Long still makes a house call now and then, he acknowledges, for those patients who would suffer more harm than good by getting up, into a vehicle and traveling to his office.

When asked about funny recollections concerning his practice, Long remembers one patient who came to see him because of swelling, blotches and pain in her legs. She had her five-year-old granddaughter with her in the examining room. After Long diagnosed the woman’s condition as thrombophlebitis, he said the child looked and looked at her grandmother before asking, very seriously, "Grandma, where are those fleas? I don’t see them."

Over the years, patients have given Thomas Long Sr. many good memories. He also recalls working with Person High School juniors and seniors interested in medicine. He also performed exams on PHS athletes for years, as well as Boy Scout physicals.

Those things, says Long, are ways to give back to a community that has given him so much.

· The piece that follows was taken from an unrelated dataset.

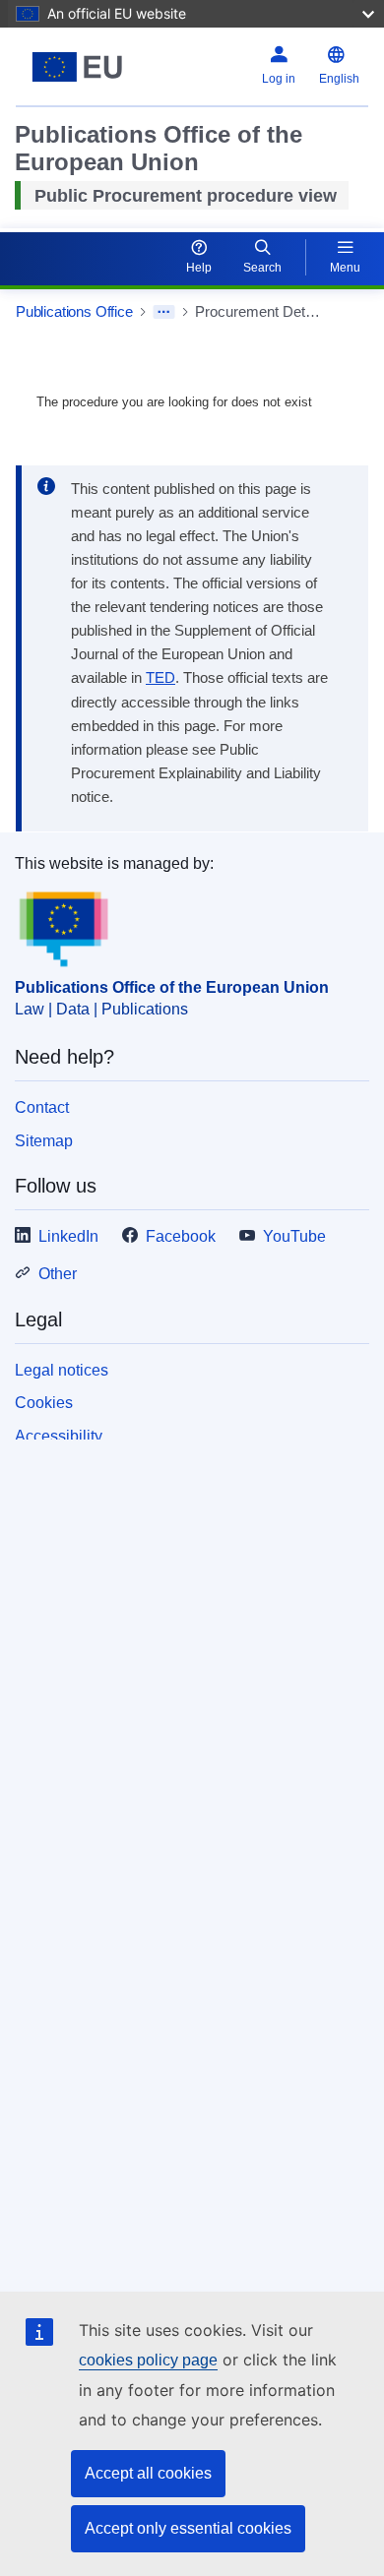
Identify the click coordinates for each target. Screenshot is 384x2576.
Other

Long has chaired the March of Dimes campaign in Person County and given his time to help fight cancer.

But the community involvement Long is most proud of is his 50 years of membership in the Roxboro Rotary Club. When he first came back to Roxboro, he notes, his father told him he should join. The young doctor, however, said, "I don’t have the money to pay dues."

His father loaned him the first dues, and Long now has a 50-year perfect attendance record at Rotary meetings. But he also served as District governor of the North Carolina Rotary in the mid-1970s, and visited 48 clubs from Roxboro to the coast.

Long is proud of the Rotary’s work to provide scholarships to students and its student exchange program.

He is also proud to be an Eagle Scout – twice over – as well as the fact that all four of his sons, doctors Steve and Tom Jr., pharmacist Mike, and minister Mark, are Eagle Scouts as well.

Long has also served on the board of trustees of Person Memorial Hospital, and, since 1962, has been on the board of North Carolina Baptist Hospital, where he served as chair during the 1970s.

Long was also instrumental in getting specialists to practice in Roxboro. He played a role getting an intensive care unit at Person Memorial.

Having read "several thousand" EKGs during his practice, Long has a special interest in cardiology. For the past 19 yeas, Long has traveled to a medical conference in New York to remain informed of the latest innovations in the field.

Is Dr. Thomas Long Sr. even considering the idea of retirement, after such a long and busy career? In a word – no.

He loves serving his community and his patients, as well as constantly learning new things, and he says he has no intentions of giving up any of the above.